Sul futuro immediato è netto: «Adesso vorrei restare a Milano per iniziare a lavorare», ha spiegato al quotidiano Il Giorno, senza preferenze fra ospedali e aziende. Più avanti, non esclude di tornare in Africa, quando avrà accumulato esperienza; e osserva che con la tecnologia si può dare una mano anche a distanza.

Nove studenti rifugiati al Politecnico

Alla proclamazione c'erano i suoi amici, molti dei quali giovani rifugiati che studiano al Politecnico o in altri atenei milanesi. Al Politecnico, in questo momento, gli studenti arrivati con Unicore sono nove, e altri tre sono attesi. I genitori, rimasti in Africa, si sono sentiti con lui online poco prima della discussione della tesi.

Per l'ateneo è intervenuta la prorettrice Isabella Nova, che ha portato i saluti della rettrice Donatella Sciuto: l'università, ha detto, non è solo un luogo di conoscenza ma una comunità, e mettere a disposizione borse di studio per studenti rifugiati significa investire non sui singoli ma sul futuro della società.

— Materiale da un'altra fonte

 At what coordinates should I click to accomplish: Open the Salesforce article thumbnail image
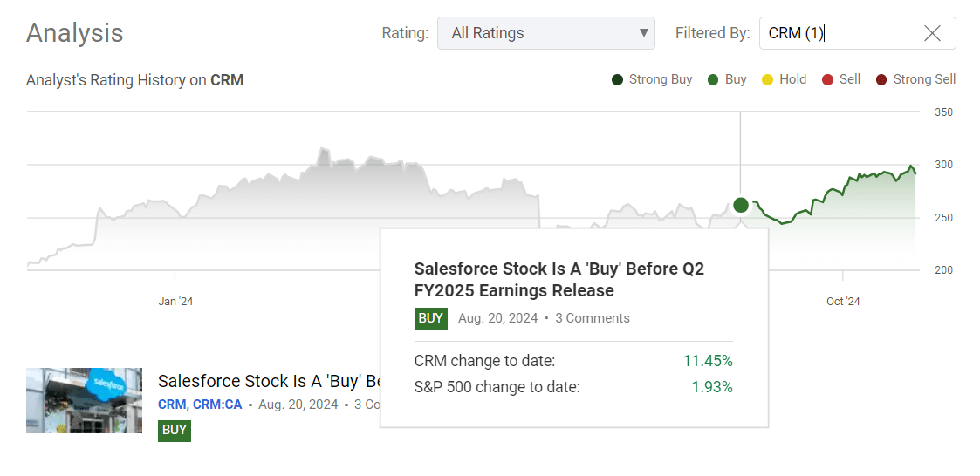tap(84, 400)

A seguire Charles come relatrice è stata la professoressa Maria Gabriella Signorini, anche lei docente di Bioingegneria.

Che cos'è Unicore

Il progetto University Corridors for Refugees è nato nel 2019 come esperimento con due università e sei studenti. Funziona così: le università italiane offrono borse di studio per corsi di laurea magistrale biennali; i candidati, rifugiati già titolari di protezione internazionale e residenti in Paesi di primo asilo, vengono selezionati dagli atenei stessi sulla base del merito accademico e della motivazione; chi vince arriva in Italia con un visto per studio, in aereo, senza affidarsi ai trafficanti.

Secondo l'Unhcr, in sette edizioni il programma ha permesso a oltre 300 studenti rifugiati di proseguire gli studi in Italia. L'edizione più recente, presentata dall'Agenzia Onu nella primavera scorsa, mette a disposizione 78 borse di studio offerte da 41 atenei, con arrivo degli studenti previsto a partire dal prossimo settembre. Il Politecnico di Milano è fra le università che partecipano.

Numeri che, letti accanto alla fotografia di mercoledì, dicono una cosa semplice: la corona d'alloro sulla testa di Charles è la prima al Politecnico, ma non sarà l'ultima.